Example statements include “I find it difficult to allow myself to depend on romantic partners” (avoidant attachment subscale) and “It makes me mad that I don’t get the affection and support I need from my

partner” (anxious attachment subscale).

Responses were given using a 7-point Likert scale that ranged from “strongly disagree” to

“strongly agree.” Cronbach’s alphas were .96 for the anxious attachment subscale and .95 and for the avoidant attachment subscale.

Fraley, Heffernan, Vicary, & Brumbaugh (2011) reported alphas of .85, anxiety, and .88, avoidance.

2.2 Results: The final dataset contained less than .3% missing data after removal of one participant who failed to complete an entire questionnaire. Twenty-seven (of 104) scale items contained one or two missing items with percentage of missing data for each scale item ranging between 0-2.1%. The pattern of the missing data was determined to be missing completely at random. The missing scores were imputed using stochastic regression. Final scale totals used in analysis were calculated using the completed dataset.
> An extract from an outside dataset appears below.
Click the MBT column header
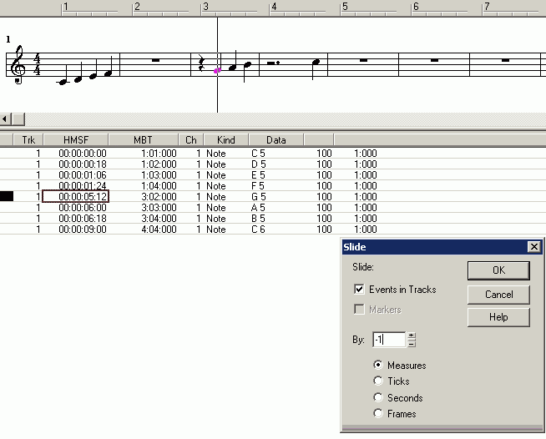Viewport: 546px width, 439px height. tap(143, 140)

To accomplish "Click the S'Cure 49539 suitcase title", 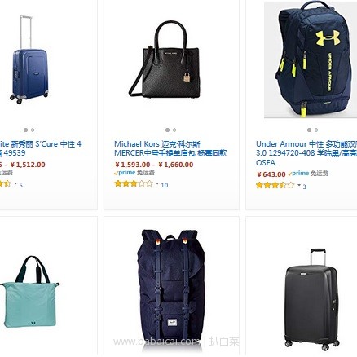I will click(41, 148).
All scale totals were normally distributed with skew and kurtosis within the conventional boundary of ± 2.0 (skew range: -.92, .23; kurtosis: -1.19, .81).

Means and standard deviations for variables are presented in Table 1.

Table 1

Descriptive Statistics

M (SD) AIS Threat Expectancy 52.31 (18.89) AIS Avoid/Suppress 62.47 (14.67) Negative MES 3.45 (1.07) Positive MES 3.81 (.96) Self-Esteem 18.84 (5.89) Anxious Attachment 3.38 (1.50) Avoidant Attachment 3.08 (1.30)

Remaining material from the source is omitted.